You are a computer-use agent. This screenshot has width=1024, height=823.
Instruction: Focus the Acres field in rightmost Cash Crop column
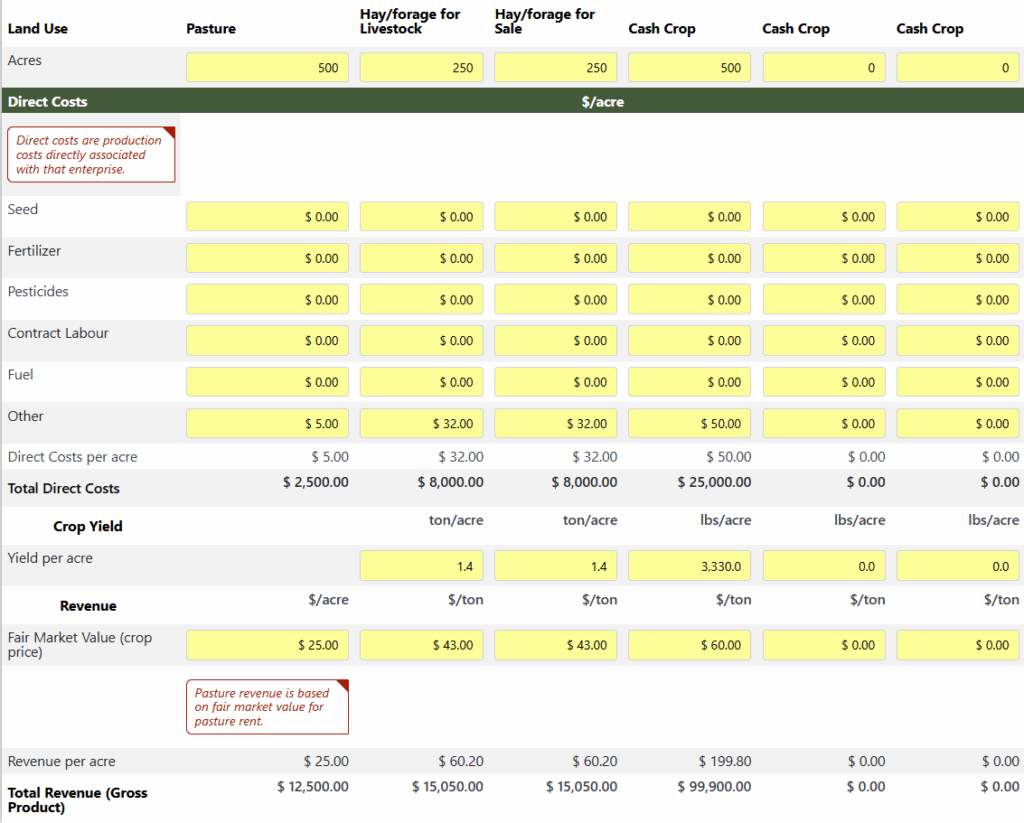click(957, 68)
◆ ◆ ◆
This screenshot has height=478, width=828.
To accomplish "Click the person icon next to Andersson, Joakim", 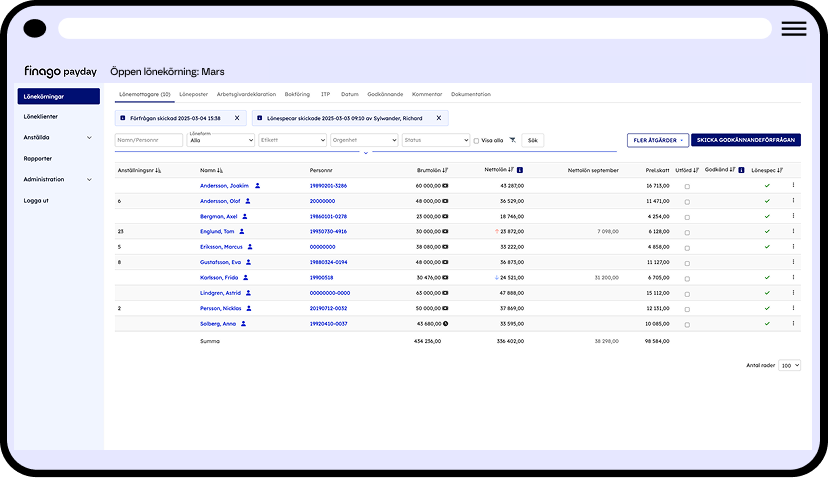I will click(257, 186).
◆ ◆ ◆
**TASK BRIEF:**
Using the records above, report each line with the string "width".

**ANSWER SPACE:**
You are a computer-use agent. This screenshot has width=1024, height=823.
This screenshot has height=478, width=828.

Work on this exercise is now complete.